The more I outsource myself to the computer and the virtual world the better I feel. I spend more time with this marvelous machine than I do with any single individual. I love my MacBook more than I have ever loved any machine. And this love is a term of devotion to a quid pro quo unequalled in my other interactions. Most mornings the seamless Mac operating system carries me from one application to the next like the more than good enough mother I never had. The occasional appearance of the rotating beach ball that can signify a crash jolts me like the abrupt withdrawal of the nipple from a nursing infant. I feel that my Mac has made me a more effective professional, but is it making me a better person?
The easier it is to use technology, the more difficult it is to fathom.
Forty years ago Marshall Mcluhan presciently wrote, “The medium is the message.” This iconic phrase captures an essential aspect of technology. When we use a tool that extends our capacities and empowers us, whether phone, car, eye-glass, or networked computer, it also changes us. The process of change occurs subtly within the shadowy parameters of the “medium” that exert influence not directly as content often does, but outside awareness. The question that McLuhan poses is not what technology can do for us, but what is it doing to us.

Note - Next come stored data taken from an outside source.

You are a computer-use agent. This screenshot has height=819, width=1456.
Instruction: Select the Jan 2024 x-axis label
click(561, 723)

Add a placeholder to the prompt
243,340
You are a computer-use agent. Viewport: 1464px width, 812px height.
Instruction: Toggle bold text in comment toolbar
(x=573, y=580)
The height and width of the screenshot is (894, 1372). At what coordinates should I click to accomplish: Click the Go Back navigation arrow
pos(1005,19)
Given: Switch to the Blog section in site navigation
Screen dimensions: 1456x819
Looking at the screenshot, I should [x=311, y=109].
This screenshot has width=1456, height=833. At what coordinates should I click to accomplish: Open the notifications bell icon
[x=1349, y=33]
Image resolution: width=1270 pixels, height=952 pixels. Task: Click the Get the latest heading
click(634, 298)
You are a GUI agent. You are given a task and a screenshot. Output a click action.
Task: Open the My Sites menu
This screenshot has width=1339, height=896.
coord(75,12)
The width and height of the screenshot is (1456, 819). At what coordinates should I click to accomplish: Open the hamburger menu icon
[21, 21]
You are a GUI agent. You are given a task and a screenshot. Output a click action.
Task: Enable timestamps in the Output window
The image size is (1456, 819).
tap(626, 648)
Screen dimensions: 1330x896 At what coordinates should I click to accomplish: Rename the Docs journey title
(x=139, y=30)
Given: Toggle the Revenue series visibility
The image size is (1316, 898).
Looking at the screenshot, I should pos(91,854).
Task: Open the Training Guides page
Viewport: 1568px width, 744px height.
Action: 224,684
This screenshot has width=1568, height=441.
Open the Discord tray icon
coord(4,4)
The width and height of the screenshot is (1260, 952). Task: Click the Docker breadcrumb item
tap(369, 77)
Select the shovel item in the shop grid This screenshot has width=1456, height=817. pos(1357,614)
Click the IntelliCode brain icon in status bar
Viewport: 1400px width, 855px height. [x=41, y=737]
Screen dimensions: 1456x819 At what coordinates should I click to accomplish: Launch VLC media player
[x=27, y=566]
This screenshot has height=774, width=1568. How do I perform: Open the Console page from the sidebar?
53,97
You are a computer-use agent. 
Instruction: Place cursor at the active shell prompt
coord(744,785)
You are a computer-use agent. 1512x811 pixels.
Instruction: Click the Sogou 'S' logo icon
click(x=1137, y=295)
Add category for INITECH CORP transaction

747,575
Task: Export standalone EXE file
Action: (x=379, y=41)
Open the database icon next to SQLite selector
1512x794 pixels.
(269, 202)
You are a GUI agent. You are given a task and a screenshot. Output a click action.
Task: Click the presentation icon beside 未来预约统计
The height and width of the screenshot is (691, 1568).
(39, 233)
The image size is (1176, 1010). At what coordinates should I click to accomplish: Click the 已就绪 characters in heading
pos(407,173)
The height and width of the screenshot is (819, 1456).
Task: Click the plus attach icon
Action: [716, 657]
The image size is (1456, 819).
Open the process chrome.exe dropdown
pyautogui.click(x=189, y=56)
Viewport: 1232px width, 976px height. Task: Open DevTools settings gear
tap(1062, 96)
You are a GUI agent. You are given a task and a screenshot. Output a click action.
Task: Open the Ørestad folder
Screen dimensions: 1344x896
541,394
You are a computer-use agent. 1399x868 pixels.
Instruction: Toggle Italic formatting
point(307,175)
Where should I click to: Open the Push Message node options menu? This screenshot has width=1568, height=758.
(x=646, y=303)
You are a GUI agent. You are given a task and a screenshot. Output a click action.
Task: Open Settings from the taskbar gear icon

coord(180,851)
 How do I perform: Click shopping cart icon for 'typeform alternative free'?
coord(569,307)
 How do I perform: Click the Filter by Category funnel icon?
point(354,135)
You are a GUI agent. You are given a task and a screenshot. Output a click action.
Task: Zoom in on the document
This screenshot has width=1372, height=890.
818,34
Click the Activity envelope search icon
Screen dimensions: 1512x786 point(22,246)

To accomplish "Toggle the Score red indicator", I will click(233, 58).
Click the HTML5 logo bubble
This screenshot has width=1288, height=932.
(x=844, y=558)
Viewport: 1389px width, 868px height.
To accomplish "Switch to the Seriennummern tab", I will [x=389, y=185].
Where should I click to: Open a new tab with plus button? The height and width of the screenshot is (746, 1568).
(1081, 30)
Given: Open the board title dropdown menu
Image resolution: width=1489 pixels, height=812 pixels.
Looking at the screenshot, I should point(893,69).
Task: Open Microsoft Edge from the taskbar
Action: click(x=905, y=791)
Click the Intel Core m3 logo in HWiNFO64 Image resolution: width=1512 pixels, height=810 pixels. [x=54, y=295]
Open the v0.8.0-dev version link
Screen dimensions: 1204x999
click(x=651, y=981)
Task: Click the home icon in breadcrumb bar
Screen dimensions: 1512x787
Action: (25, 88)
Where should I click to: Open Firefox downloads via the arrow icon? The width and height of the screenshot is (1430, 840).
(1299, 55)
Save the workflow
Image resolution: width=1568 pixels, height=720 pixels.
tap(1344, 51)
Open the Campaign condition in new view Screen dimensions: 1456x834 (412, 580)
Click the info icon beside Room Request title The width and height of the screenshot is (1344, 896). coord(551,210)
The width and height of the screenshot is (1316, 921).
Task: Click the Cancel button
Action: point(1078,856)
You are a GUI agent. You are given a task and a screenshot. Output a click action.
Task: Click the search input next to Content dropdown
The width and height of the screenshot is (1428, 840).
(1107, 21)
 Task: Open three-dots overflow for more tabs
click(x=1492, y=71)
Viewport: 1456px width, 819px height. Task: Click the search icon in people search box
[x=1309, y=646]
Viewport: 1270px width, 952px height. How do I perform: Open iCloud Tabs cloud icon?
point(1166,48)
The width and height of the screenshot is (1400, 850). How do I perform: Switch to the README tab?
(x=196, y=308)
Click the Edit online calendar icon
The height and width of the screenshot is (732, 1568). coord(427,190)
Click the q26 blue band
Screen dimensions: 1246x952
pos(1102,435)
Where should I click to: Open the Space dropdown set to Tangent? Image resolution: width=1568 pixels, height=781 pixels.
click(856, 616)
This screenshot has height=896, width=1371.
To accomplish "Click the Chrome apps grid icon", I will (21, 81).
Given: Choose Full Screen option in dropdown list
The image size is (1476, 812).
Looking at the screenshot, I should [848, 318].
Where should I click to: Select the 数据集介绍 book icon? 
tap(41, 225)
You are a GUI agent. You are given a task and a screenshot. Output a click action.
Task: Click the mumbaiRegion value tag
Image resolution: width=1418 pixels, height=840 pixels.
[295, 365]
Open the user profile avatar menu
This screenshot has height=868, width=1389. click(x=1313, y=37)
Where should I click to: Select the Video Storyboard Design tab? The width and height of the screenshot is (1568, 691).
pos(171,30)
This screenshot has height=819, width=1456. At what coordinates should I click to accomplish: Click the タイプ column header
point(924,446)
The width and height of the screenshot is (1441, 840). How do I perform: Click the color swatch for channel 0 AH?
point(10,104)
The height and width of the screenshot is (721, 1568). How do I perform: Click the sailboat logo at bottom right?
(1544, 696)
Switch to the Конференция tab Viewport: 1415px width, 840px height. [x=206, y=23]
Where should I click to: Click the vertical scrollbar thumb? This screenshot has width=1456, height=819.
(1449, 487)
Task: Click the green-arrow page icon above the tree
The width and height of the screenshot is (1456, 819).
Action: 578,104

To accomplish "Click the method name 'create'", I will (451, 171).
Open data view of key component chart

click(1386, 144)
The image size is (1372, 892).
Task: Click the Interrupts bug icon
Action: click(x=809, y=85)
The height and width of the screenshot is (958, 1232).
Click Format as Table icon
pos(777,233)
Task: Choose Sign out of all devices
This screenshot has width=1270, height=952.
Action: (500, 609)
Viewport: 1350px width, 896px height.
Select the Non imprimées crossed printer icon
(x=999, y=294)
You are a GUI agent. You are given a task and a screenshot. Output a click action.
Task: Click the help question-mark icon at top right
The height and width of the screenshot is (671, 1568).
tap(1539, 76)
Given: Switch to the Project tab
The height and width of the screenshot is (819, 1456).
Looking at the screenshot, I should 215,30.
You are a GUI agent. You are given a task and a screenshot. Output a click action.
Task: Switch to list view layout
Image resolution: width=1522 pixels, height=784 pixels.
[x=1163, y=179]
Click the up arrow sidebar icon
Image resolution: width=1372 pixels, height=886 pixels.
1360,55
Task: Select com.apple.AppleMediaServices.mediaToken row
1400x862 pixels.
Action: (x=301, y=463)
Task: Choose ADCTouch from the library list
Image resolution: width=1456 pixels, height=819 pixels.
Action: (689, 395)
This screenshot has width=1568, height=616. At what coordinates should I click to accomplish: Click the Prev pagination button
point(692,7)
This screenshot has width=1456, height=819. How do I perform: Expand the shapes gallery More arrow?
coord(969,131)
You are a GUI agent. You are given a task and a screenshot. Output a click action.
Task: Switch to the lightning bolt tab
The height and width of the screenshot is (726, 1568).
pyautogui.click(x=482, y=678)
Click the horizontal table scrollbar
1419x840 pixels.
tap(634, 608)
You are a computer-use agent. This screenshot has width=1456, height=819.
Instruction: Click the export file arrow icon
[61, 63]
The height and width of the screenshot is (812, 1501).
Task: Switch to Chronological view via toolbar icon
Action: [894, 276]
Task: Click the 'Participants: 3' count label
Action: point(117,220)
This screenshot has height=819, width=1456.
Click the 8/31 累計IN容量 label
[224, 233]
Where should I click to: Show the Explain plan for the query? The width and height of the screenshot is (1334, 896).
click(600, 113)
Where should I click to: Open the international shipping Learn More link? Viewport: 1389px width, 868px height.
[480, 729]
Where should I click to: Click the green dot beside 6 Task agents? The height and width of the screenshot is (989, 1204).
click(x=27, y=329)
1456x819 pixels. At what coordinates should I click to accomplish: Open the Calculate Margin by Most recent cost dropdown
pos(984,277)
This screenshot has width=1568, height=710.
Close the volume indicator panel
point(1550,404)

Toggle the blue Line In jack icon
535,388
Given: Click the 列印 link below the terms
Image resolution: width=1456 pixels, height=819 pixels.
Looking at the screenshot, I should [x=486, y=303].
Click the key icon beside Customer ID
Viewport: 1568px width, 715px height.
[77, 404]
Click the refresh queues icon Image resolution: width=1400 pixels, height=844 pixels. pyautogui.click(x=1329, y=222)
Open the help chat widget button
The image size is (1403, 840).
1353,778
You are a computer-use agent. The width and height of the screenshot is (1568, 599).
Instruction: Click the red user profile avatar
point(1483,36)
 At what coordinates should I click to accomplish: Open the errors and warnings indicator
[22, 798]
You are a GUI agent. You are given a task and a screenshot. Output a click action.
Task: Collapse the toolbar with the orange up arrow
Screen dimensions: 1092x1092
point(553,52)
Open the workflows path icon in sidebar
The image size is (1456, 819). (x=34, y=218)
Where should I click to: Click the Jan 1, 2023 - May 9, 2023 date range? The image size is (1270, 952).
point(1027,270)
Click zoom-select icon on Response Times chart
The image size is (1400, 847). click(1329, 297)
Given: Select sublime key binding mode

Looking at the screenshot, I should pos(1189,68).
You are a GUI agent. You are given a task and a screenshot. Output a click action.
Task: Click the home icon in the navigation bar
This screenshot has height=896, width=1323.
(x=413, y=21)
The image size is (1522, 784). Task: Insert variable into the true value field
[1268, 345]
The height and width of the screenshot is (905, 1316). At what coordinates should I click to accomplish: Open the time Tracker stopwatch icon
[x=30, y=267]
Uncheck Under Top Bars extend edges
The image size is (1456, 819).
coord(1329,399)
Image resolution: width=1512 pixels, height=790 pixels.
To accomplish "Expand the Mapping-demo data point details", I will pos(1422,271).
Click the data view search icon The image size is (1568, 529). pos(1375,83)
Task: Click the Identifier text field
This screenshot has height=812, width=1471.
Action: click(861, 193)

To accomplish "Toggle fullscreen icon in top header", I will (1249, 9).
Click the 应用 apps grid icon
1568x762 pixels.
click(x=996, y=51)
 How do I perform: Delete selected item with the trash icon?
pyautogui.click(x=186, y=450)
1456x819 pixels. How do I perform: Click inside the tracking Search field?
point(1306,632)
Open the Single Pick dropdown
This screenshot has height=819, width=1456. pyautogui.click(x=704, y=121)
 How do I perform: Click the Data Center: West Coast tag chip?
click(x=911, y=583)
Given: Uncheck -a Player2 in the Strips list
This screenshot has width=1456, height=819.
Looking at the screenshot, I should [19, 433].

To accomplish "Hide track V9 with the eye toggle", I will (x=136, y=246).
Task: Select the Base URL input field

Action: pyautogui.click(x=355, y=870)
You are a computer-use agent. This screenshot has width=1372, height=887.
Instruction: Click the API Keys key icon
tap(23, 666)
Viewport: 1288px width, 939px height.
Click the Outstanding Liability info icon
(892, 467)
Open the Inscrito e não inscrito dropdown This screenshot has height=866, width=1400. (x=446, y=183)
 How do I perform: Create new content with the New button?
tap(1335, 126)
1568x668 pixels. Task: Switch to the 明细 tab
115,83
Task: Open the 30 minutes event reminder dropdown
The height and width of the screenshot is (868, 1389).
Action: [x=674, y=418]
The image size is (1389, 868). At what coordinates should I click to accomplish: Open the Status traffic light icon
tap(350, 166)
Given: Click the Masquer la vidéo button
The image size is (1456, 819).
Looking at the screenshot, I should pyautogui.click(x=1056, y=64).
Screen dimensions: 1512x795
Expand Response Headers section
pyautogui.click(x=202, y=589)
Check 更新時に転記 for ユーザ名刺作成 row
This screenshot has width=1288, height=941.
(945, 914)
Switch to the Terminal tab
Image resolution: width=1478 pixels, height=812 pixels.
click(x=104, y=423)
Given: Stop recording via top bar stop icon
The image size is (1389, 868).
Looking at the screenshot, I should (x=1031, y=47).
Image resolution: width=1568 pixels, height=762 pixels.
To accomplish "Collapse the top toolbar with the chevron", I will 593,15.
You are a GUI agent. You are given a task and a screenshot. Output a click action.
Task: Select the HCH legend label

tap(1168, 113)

Computers and the Internet have dramatically changed the architecture and geography of our culture. Since the adaptation of the Internet for public use in the 90’s, there has been massive transformation of society that has altered how we do business, how we get our news, listen to music, watch movies, and communicate with others. What is the effect of these macro changes on the individual’s private experience of Self, cognitive functions, and his/her interpersonal relationships? Mark Poster, in his book What’s The Matter With The Internet, states that “the Internet forebodes a reconstruction of the basic elements of human culture.”
“Toto, I’ve got a feeling we’re not in Kansas anymore.”
Frank Baum, The Wizard of Oz
Should we rest easy in this foreboding as the networked computer increasingly mediates our relationships to the world? Technological innovation historically has triggered two contrasting responses: one that idealizes the potential for change, and one that fears and resists change. Each position exerts a strong bias that interferes with a critical understanding of the impact of technology. To move beyond the limitations of this either/or perspective requires a dialectical approach that maintains the tension between these two opposing positions without prematurely resolving them, an approach that can see how the positive and negative are inextricably intertwined.
Le me pose some questions that will hopefully lead to discussions that will deepen our understanding of the impact of the networked computer and its supplemental technologies on our daily lives and internal states.
These questions shift the focus of inquiry to the intimate relation between the individual and machine asking not what the machine can do for us or but what it is doing to us for better and for worse. To this quest we might heed the message in Mary Shelley’s Frankenstein. The great paradox of progress is that our efforts to master the environment often turn against us. If there is anything that we can be certain about as we proceed forward, it is expressed by Mark Poster in What’s The Matter With The Internet, where he states, “One rule that characterizes the development of technology is that the trajectory of new technology is unpredictable.”